Everything the steps above call, plus the frames you’ll see on the WebSocket.

Endpoints

EndpointDoes
POST /v1/auth/activateBegin activation. Returns display_code, send_to, activation_secret, line_id. provision_chat:true also creates the first chat.
POST /v1/auth/activate/redeemPoll with the secret until verified. Returns token (+ chat.uid). 410 if expired.
GET /v1/linesList provisioned lines (ln_… uid + provider_key = the sender number).
POST /v1/chats · GET /v1/chats/{uid}Create / read chats. Lifecycle pending → active; terminal failed (recover by delete + recreate).
POST /v1/chats/{uid}/messagesSend a message ({body}). Success = any 2xx.
GET /v1/chats/{uid}/messagesRead history — used to backfill after a WebSocket reconnect.
POST /v1/ws/ticketMint a short-lived ticket for wss://api.plow.co/v1/ws?ticket=….

WebSocket frames

FrameMeaning
connectedStream is up.
chat_activeThe chat verified and is live (good moment to send a welcome).
participant_verifiedA member confirmed by text.
message_receivedA message. Body in message.body; act only on direction: "inbound".
message_status_updatedDelivery/read status change.
chat_activation_failedActivation failed — terminal for that chat.

Step 9 — Sharp edges

Read once before you start.

EdgeWhat to do
The token is a user-wide keyIt’s not chat-scoped; it can read your identity and channels. Treat like an API key: chmod 600, never log, never commit.
Success is any 2xxThe live API returns 201 on send/ticket, not 200. Check for 2xx, not an exact code.
410 on redeem = expired codeActivation codes are single-use and time-limited. Re-run Step 2 and text the new code; it’s expected, not an error state.
Ignore your own echoesThe WebSocket echoes outbound messages. Filter to direction: "inbound" or you’ll loop.
Reconnect + backfillTickets are short-lived and the socket can drop. On disconnect, mint a fresh ticket and backfill with GET /v1/chats/{uid}/messages.
Pre-1.0The API may change. The live openapi.json is authoritative if anything here drifts.

Step 10 — Clean up

Nothing is installed on a host, so there’s nothing to uninstall. The only thing that persists is the credential.

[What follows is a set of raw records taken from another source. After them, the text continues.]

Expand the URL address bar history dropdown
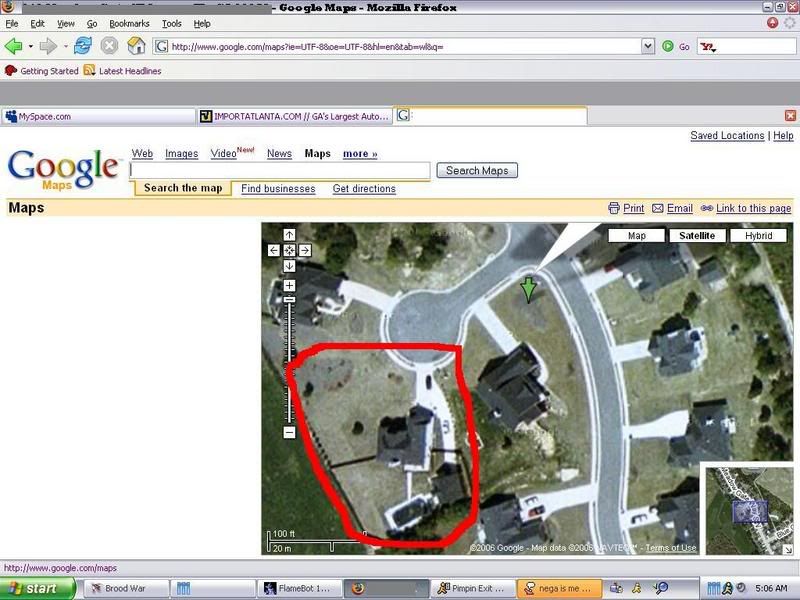The image size is (800, 600). 648,46
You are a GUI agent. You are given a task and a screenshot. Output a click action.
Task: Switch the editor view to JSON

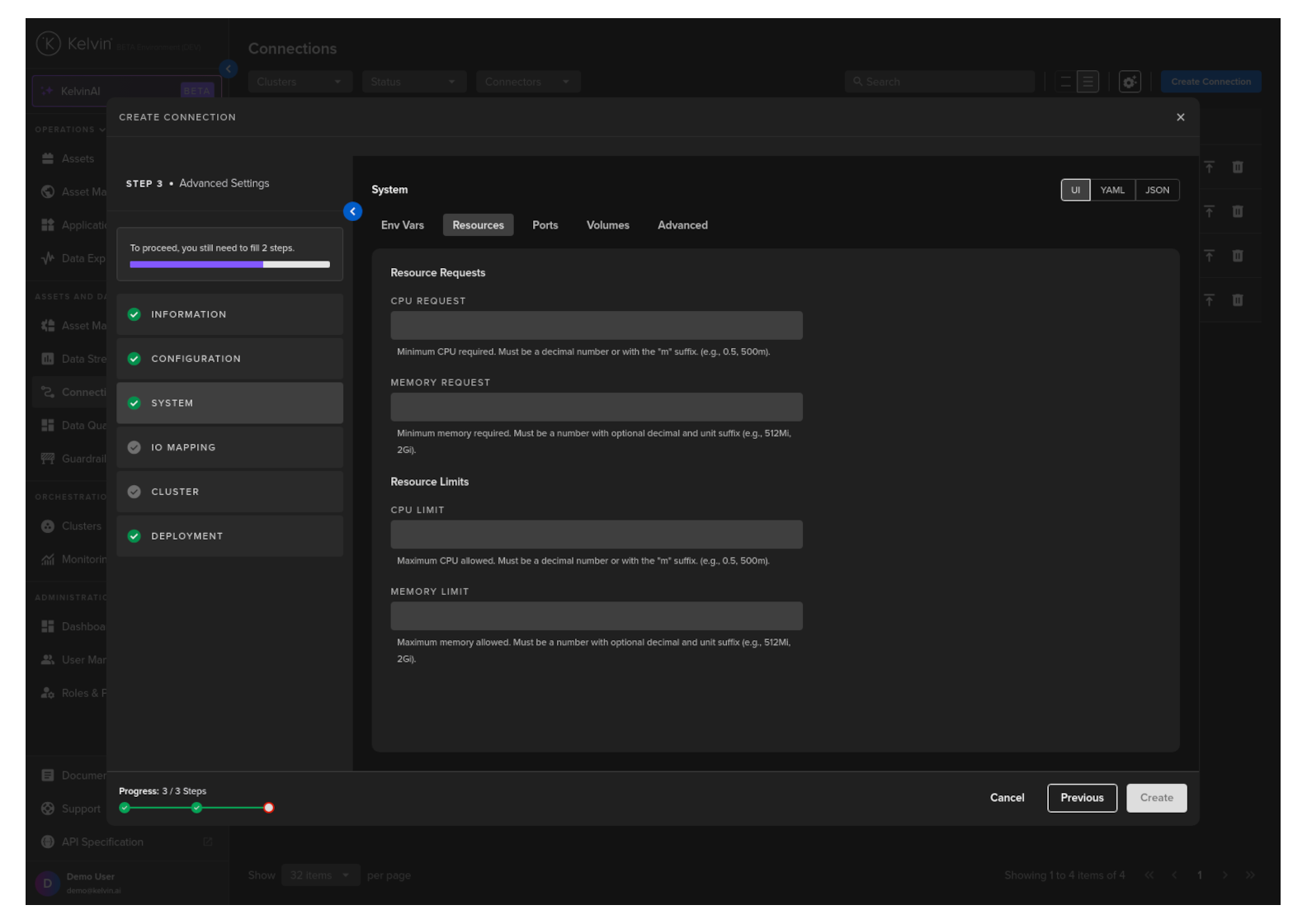coord(1157,191)
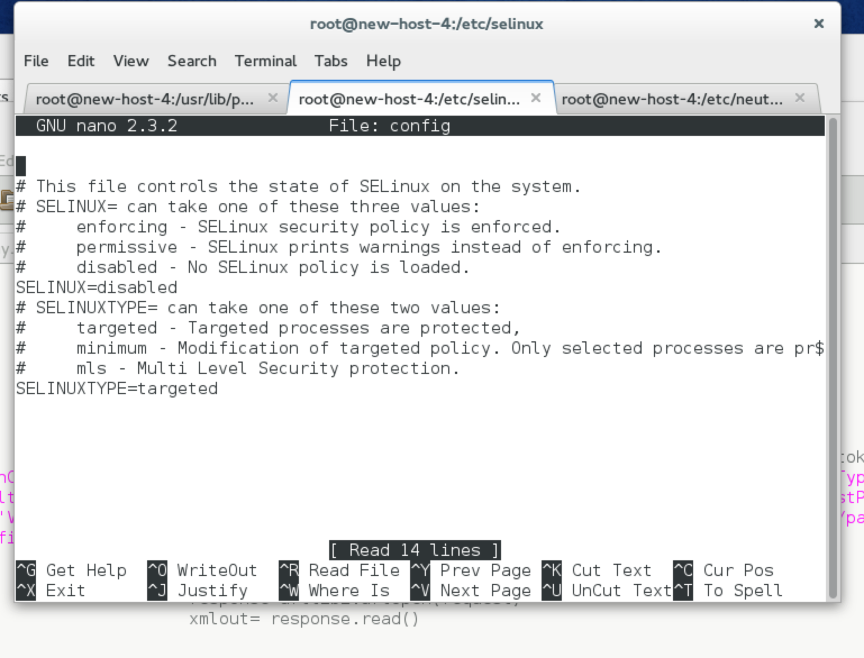The height and width of the screenshot is (658, 864).
Task: Click the ^G Get Help shortcut label
Action: click(x=70, y=570)
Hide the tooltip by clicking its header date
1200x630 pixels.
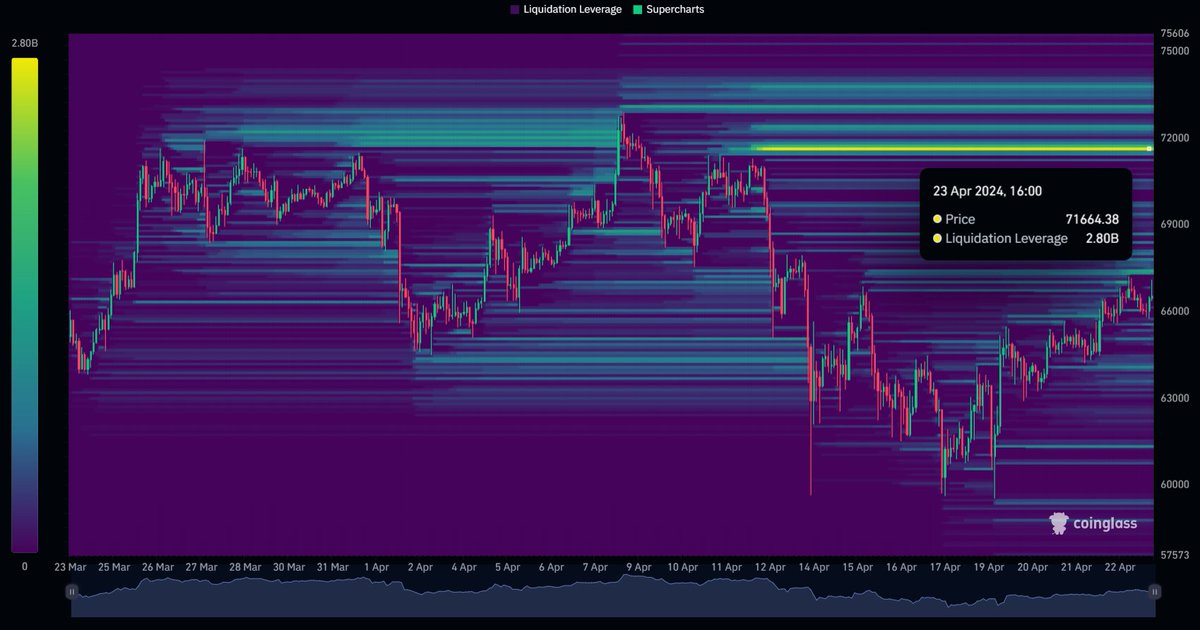pos(988,190)

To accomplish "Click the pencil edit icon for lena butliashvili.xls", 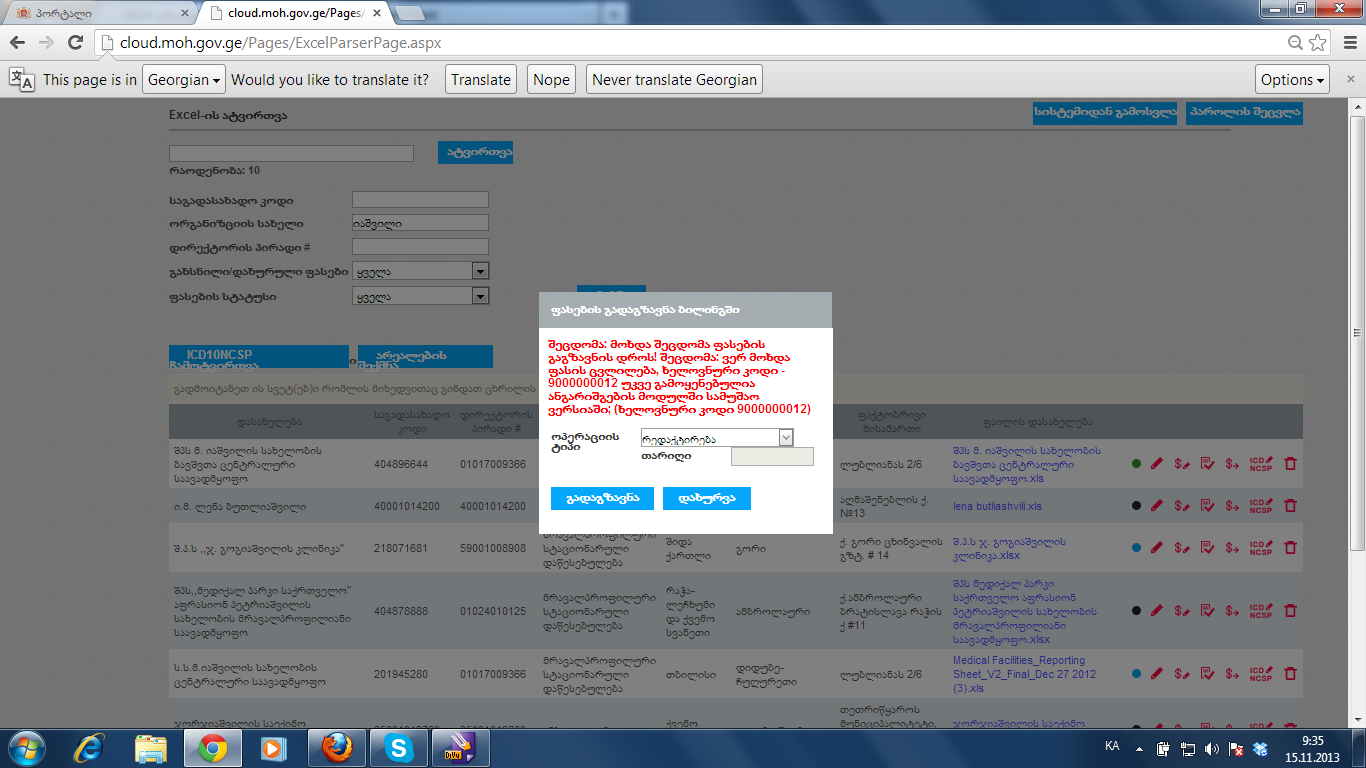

The Bearer token is user-wide, so removing your copy is the cleanup. The exported TOKEN is gone when the shell closes; delete the durable copy Step 4 wrote:

ON YOUR MACHINE
$ rm -f ~/.plow-token        # remove the saved Bearer token

To retire the chat itself, soft-delete it through the API; the line returns to the pool. Success is 204 No Content.

ON YOUR MACHINE
$ curl -sS -X DELETE https://api.plow.co/v1/chats/$CHAT_UID \
     -H "authorization: Bearer $TOKEN"
# 204 No Content → deleted.   404 → already gone or not yours.

If you suspect the token leaked, rotate it: start over from Step 2 to mint a fresh one.